Tifereth Israel Congregation. Courtesy of Farragutful via Wikimedia Commons.

Tifereth Israel Congregation in Washington, D.C., mixes a spirit of innovation and creativity with several longstanding traditions that make its High Holiday season one to remember with reflective services and a spirit of volunteering.

Like many synagogues, Tifereth Israel maintains a tradition of visiting departed loved ones at the cemetery during the High Holiday season, and the synagogue holds a group gathering where people come together to share who they’re visiting and do memorial prayers before the rabbi will go to individual graves.

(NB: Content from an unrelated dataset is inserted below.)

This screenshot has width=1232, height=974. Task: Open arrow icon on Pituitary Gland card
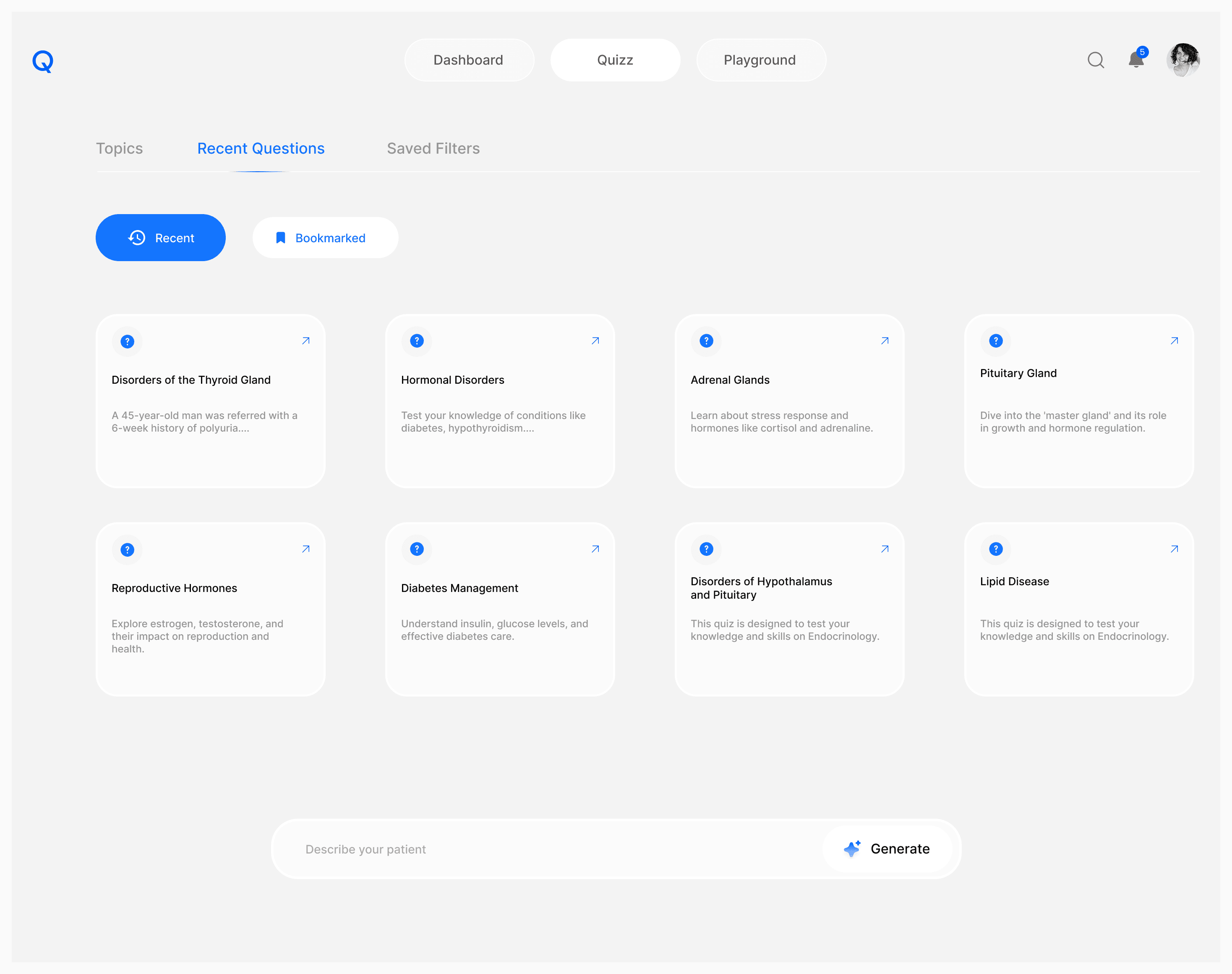click(x=1175, y=341)
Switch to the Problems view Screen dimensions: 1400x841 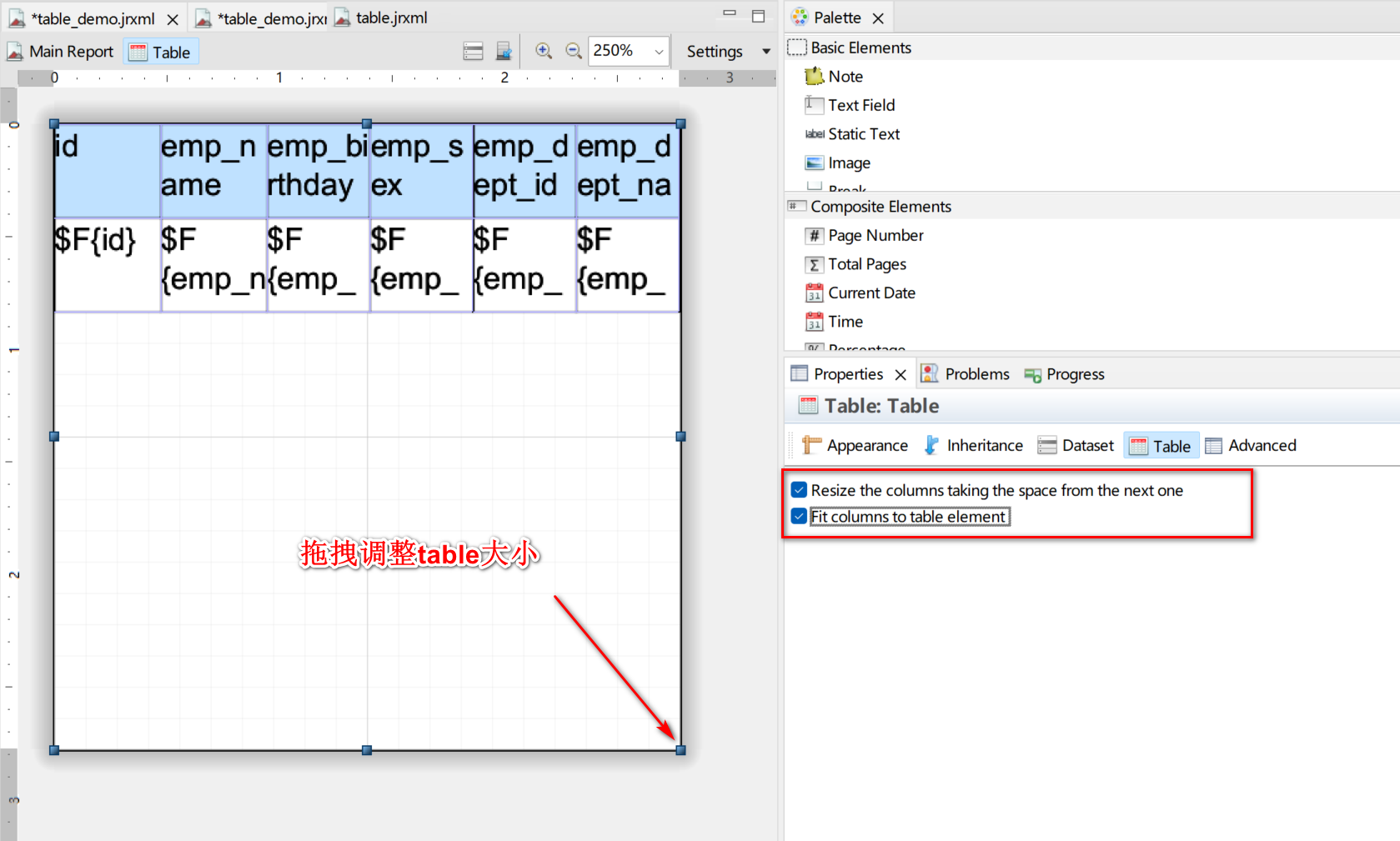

“The idea is that this is an appropriate time for families to go and visit the graves of loved ones. In general, there’s an openness to prayer at this time and so offering more prayers at the graveside fits in with the themes of the holiday. Just as we are asking God to remember us, it’s a time for us to remember those in our past,” said Tifereth Israel Rabbi Michael Werbow.

Werbow said these group and individual graveside visits are powerful experiences and fit into the spirit of the High Holy Days of renewal, repentance and reflection.

The event was something the congregation did even throughout the pandemic using Zoom. Now it’s fully in-person, and Werbow said there are people you can expect to see at the event each year.

“It certainly means a lot to me, and I believe it means a lot to them [congregants] as well. I’ve had very positive reactions and feedback from people that they have an opportunity to share memories and connect between their loved ones and myself,” Werbow said.

And the High Holidays also bring out a volunteer effort from the community in honor of late former Tifereth Israel members and presidents Marcia and Jeremy Goldberg, a married couple.

The Goldberg family is extremely important to the congregation, with two generations at the synagogue who have “the same generosity of spirit and willingness to go the extra mile to see that TI flourishes,” according to Jevera Temsky, executive director at Tifereth Israel.

Each year, the synagogue holds a Goldberg Day in preparation for the High Holidays which serves as a “spiritual housecleaning” for the congregation in time for the new year.

The volunteers are given a list of tasks that includes removing bibles from the sanctuary and replacing them with machzors, assembling personalized packets for each family attending services, scrubbing down railings and chairs that are used for weekly kiddush, weeding, sweeping and planting flowers in the garden.

Both the cemetery service and Goldberg Day took place on the same day, Sept. 29, this year, right before the High Holidays.

“It certainly is a time when people enjoy one another and build or deepen relationships in the process of doing meaningful work together, and, of course, noshing. I think there is a spiritual element to spending time, especially in the sanctuary, paving the way for us to enter this holy season together,” Temsky said.

Werbow has been with the congregation since 2020, and has already picked up on the bright and unique atmosphere that the High Holidays create at Tifereth Israel.

He said that it’s a time when togetherness is emphasized and gives a more holistic representation of the congregation than would normally be seen most other times of the year.

“It’s a time where we really see the breadth of our community in a way that we don’t see the rest of the year, and we’re able to connect with people. And there’s a joy that comes from being together with everybody else,” Werbow said.